As the national opioid epidemic continues to escalate, policymakers are increasingly desperate for solutions to stem the tide of devastation. Those of us who have been working to fight for decades to combat addiction in America — through the crack epidemic, the meth epidemic, and the previous heroin epidemic — have a message for them: Listen to the voices of patients, families, and recovery advocates to understand what to do and how to avoid repeating the mistakes of the past or creating more damage.
We also have a message for patients, families, and recovery advocates: Make your voices heard now as Congress considers the Overdose Prevention and Patient Safety Act. This legislation would jeopardize the confidentiality of substance use treatment and discourage patients from seeking the care they need to get well and stay well — and stay alive.
At issue is a section of the Code of Federal Regulations known as 42 CFR Part 2 (or just “Part 2” for short). It was established more than 40 years ago in the middle of the nation’s previous opioid epidemic, when policymakers realized that people were not seeking treatment because they were afraid that doing so could lead to their being arrested, losing custody of their children, or other negative consequences.
Part 2 created an added layer of confidentiality protection for individuals receiving treatment in addiction-specific programs, such as residential addiction treatment programs, methadone clinics, and detoxification units within hospitals. Treatment programs covered by Part 2 are, for example, prohibited from giving a patient’s medical records without a special court order to law enforcement or to people suing the patient. These programs also cannot share patient information with payers or other providers without the patient’s written consent.
Unlike other diseases, drug addiction is criminalized in our society. It is not just stigma that keeps people in recovery from being open about their history of alcohol and/or drug addiction. It is the very real risk that disclosure could result in loss of employment, loss of housing, loss of child custody, loss of benefits, discrimination by medical professionals, and even arrest, prosecution, and incarceration. Part 2 is often the only shield between individuals in recovery and the many forms of discrimination and prejudice that could destroy their lives.
That is why more than 100 organizations representing millions of people in recovery from addiction have joined forces to oppose weakening the core protections provided under 42 CFR Part 2. Such a change would have the chilling effect of discouraging patients with substance use disorders from seeking the care they need to get well and stay well.

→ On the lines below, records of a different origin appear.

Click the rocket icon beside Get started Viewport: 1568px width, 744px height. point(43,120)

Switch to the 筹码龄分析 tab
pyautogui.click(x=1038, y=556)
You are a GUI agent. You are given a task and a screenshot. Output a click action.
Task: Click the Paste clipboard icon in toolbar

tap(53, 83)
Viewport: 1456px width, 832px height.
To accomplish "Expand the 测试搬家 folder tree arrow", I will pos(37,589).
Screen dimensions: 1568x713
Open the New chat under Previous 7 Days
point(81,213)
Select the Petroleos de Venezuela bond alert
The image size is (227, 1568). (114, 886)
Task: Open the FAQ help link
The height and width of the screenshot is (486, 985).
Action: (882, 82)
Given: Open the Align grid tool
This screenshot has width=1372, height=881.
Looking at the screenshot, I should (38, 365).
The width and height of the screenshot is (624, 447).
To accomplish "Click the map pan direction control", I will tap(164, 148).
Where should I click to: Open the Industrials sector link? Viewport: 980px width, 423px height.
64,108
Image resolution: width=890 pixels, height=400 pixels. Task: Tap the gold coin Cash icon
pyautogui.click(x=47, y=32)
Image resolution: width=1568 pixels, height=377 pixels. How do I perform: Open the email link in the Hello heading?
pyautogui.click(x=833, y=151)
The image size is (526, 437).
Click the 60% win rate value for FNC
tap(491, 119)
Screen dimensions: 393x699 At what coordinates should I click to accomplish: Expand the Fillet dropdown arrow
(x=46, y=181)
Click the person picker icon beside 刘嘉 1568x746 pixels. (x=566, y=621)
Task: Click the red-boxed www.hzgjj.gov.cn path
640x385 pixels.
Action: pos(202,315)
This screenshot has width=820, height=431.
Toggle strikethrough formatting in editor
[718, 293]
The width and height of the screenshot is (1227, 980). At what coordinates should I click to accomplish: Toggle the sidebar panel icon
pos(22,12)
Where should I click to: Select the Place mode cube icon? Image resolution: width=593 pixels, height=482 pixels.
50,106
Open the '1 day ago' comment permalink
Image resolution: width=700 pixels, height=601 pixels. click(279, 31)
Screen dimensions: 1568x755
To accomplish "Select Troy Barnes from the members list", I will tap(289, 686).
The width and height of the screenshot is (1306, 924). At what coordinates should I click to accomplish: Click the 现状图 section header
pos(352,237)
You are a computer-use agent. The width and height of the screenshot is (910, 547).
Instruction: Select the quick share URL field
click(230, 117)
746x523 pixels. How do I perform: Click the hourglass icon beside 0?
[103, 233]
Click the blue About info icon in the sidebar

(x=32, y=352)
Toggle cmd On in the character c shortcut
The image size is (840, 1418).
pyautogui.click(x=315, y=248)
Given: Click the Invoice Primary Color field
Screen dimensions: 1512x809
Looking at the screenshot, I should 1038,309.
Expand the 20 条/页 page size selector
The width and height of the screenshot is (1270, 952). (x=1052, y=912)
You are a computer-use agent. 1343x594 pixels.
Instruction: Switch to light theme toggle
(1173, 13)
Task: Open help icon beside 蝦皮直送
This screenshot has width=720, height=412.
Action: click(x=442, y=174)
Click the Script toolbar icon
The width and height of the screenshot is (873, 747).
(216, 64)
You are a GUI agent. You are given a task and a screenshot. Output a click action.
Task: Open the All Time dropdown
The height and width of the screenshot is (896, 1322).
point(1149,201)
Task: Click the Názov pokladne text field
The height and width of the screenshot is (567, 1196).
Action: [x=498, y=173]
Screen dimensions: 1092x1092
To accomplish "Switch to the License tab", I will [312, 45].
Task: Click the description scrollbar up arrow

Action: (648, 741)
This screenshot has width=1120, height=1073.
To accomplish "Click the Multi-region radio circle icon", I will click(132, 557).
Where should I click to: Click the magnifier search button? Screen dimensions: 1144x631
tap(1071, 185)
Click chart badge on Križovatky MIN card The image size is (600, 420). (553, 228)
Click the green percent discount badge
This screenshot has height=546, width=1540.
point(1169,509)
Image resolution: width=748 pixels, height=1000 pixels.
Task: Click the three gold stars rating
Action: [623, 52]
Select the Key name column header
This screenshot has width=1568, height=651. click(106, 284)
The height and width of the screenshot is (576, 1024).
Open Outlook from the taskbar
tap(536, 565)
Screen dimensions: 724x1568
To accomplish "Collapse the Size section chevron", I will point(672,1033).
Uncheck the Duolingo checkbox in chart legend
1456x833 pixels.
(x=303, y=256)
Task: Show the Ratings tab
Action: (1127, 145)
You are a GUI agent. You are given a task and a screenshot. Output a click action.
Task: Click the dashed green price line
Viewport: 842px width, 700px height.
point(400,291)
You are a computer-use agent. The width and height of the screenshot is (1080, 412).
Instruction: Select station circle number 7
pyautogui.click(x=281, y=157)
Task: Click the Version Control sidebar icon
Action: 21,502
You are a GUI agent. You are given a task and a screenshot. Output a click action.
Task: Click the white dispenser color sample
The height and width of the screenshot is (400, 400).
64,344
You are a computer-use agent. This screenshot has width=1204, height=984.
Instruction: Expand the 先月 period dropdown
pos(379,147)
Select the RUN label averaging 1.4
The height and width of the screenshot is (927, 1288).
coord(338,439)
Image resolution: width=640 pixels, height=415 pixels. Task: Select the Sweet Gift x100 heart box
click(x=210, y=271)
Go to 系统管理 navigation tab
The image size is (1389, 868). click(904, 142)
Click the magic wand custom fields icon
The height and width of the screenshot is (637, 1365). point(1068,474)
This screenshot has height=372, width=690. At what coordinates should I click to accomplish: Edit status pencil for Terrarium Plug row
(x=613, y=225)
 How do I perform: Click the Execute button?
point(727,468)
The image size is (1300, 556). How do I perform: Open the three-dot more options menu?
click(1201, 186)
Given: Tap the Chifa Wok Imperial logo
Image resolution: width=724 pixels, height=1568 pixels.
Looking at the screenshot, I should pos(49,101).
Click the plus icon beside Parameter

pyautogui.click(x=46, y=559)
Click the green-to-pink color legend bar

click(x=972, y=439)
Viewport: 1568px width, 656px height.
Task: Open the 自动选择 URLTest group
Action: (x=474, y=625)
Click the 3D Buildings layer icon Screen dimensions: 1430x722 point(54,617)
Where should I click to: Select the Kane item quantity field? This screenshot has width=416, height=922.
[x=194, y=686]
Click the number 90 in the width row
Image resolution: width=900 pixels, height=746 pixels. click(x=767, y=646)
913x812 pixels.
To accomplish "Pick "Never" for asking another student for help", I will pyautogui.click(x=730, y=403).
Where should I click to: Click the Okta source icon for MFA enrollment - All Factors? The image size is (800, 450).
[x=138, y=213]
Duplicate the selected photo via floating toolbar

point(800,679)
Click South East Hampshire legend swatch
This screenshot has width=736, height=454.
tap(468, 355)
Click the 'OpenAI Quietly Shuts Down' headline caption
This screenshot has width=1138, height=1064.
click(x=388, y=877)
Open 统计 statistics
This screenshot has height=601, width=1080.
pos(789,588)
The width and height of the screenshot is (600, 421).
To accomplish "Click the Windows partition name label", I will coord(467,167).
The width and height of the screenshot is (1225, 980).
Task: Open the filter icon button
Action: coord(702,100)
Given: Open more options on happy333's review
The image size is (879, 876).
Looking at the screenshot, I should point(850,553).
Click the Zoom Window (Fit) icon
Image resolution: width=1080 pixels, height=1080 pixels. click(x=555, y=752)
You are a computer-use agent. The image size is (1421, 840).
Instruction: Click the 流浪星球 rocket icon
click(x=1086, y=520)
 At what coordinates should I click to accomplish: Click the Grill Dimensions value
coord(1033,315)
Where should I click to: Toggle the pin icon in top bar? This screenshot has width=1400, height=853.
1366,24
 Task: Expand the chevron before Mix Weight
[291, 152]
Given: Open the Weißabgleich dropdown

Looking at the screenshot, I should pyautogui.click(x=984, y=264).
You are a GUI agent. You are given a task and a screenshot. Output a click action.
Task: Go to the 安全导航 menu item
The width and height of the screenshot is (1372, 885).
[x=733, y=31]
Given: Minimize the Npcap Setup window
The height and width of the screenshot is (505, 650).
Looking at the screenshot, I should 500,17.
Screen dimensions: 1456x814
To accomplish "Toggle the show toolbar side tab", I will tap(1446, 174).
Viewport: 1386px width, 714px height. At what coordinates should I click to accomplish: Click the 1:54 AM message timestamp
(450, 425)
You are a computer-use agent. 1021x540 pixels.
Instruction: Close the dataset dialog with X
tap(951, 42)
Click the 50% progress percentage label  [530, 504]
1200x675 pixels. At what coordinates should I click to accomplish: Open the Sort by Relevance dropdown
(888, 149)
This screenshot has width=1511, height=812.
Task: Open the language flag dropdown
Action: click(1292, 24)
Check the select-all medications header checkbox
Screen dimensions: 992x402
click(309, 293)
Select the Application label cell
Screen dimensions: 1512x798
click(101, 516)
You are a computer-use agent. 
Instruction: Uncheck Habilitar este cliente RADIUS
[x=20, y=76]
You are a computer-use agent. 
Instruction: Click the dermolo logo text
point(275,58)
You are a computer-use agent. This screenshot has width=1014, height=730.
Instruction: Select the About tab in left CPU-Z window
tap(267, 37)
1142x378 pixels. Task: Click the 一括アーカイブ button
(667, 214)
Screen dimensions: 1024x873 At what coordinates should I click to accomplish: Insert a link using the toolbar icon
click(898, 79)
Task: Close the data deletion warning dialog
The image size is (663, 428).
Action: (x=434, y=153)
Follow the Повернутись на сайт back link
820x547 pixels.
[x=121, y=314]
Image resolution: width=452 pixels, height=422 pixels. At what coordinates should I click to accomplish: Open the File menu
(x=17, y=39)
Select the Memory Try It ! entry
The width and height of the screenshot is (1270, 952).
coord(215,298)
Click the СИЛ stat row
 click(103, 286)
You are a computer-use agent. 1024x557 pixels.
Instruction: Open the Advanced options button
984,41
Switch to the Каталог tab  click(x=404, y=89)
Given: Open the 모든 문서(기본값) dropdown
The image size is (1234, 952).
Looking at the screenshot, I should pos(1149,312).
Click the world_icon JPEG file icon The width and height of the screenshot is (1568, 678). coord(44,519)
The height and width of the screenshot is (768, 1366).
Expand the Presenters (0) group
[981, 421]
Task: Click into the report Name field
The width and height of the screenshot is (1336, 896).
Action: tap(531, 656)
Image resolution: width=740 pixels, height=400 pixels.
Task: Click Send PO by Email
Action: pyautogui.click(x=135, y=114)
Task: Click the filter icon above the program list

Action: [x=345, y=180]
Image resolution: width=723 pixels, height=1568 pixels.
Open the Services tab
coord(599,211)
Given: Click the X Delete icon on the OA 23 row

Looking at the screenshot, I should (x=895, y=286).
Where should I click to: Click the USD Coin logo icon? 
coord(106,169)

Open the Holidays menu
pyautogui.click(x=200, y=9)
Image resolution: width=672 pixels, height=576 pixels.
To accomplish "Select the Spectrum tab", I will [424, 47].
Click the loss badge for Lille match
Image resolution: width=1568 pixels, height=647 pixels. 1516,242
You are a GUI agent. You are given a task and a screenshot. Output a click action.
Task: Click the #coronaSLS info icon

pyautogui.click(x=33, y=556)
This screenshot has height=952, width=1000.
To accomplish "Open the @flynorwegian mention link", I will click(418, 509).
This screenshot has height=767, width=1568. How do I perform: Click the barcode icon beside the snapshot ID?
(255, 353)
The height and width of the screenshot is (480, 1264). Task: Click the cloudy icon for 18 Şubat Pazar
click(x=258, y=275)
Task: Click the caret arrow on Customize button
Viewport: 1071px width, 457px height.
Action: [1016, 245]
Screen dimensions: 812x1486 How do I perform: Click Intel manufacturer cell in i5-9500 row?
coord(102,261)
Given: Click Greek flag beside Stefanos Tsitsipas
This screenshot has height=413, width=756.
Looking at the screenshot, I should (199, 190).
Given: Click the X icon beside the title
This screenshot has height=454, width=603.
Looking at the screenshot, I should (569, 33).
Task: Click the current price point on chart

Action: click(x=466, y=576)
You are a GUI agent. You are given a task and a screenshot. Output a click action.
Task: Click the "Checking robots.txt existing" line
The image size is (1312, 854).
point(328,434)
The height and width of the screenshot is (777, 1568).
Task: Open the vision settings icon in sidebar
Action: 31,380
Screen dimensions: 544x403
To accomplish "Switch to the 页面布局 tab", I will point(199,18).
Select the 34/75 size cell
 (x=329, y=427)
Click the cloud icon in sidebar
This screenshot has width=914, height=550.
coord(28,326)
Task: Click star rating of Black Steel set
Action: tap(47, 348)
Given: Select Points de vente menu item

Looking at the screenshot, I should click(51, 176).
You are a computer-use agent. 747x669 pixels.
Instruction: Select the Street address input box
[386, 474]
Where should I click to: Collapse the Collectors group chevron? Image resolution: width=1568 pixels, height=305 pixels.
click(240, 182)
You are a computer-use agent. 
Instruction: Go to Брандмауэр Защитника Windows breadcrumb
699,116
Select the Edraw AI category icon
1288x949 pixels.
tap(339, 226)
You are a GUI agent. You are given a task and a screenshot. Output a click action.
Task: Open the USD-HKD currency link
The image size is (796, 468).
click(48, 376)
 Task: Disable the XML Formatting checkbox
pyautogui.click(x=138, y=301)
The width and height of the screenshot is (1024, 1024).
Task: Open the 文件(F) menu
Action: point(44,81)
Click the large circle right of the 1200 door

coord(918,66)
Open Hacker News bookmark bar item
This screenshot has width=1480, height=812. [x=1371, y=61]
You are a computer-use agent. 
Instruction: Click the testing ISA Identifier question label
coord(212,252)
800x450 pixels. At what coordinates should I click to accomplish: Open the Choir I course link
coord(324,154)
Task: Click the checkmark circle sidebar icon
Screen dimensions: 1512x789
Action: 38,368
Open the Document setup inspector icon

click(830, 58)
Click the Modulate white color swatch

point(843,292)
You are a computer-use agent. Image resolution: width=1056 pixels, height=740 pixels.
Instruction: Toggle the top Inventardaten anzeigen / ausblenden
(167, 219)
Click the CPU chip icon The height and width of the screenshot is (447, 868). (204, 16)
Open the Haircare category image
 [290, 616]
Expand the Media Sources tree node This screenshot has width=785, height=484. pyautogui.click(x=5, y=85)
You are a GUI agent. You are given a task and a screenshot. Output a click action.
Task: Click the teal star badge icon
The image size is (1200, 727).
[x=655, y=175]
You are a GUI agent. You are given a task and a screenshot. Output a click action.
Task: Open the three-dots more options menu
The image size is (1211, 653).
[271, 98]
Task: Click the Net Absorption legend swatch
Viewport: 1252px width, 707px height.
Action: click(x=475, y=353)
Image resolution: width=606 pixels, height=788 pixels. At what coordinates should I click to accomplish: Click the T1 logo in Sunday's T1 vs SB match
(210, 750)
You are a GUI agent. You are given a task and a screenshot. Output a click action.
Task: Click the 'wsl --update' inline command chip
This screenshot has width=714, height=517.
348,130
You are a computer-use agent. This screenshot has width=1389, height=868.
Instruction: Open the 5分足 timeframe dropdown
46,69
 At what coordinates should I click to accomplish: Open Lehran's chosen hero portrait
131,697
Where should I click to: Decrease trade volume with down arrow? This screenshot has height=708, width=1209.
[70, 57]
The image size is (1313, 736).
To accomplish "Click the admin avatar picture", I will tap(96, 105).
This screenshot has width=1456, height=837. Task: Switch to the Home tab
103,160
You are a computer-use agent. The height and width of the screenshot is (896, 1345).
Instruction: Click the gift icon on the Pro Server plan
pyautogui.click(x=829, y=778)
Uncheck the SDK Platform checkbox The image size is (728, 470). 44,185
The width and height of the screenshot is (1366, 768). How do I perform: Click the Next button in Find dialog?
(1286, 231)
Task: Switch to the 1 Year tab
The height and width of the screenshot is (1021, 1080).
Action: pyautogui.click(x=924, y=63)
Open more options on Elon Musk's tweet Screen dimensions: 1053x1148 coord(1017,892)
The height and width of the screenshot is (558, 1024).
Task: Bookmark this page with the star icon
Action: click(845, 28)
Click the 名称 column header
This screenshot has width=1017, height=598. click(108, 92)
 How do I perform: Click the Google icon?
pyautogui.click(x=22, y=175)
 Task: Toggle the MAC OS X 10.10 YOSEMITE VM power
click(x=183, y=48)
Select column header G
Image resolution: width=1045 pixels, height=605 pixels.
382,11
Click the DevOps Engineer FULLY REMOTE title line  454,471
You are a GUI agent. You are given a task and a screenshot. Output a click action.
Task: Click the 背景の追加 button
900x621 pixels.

Unfortunately, Part 2 has become a convenient scapegoat for miscommunication or poor treatment of patients with substance use disorders in general medical settings. One reason for this is the widespread lack of understanding about when and where Part 2’s protections apply. There is a misperception that these rules contribute to the opioid crisis by preventing the sharing of health information in medical settings. That is inaccurate. Part 2 applies only to health care facilities and clinicians whose primary purpose is to provide substance use disorder care. It doesn’t apply in emergency departments, surgical units, primary care offices, and the like. In those settings, the Health Insurance Portability and Accountability Act, the standard patient privacy law, applies.
So when a patient comes to an emergency department after having overdosed on heroin or another opioid, Part 2 does not stand in the way of doctors contacting the family. When a patient comes in for surgery and the doctor does not ask about or document the patient’s history of substance use, Part 2 is not the problem. HIPAA is already the law of the land in these scenarios, and relaxing Part 2 will not improve communication or patient care.
What relaxing or dismantling Part 2 will do is make the records of patients and their families engaged in addiction treatment more vulnerable to being misused in ways that harm the patient. It means that patients in recovery from opioid addiction who are taking medications such as methadone, buprenorphine, or injectable naltrexone would lose the added protection that Part 2 currently provides. It means that family members who are participating in a loved one’s treatment risk having details of family therapy shared without their consent.
In the midst of this devastating national opioid epidemic, we cannot afford to have patients and their families fear seeking treatment because they don’t have faith that their confidentiality will be protected. Instead of improving care, the proposed changes to 42 CFR Part 2 could discourage patients from seeking treatment while also exposing them to potential discrimination and harm, as well as magnifying their vulnerability to data breaches, an increasingly common occurrence in today’s connected world.
When it comes to health care policy, decision-makers should follow the standard “First, do no harm” rule. Loosening privacy protections for people in treatment for a substance use disorder or in recovery from one would undermine efforts to solve the nation’s opioid crisis. And the harm stemming from it would be immeasurable and immediate.
Paul N. Samuels is the president and director of the Legal Action Center, a national nonprofit legal and advocacy organization that works to protect the rights of people with addiction. Patty McCarthy Metcalf is executive director of Faces & Voices of Recovery, the nation’s leading recovery advocacy organization.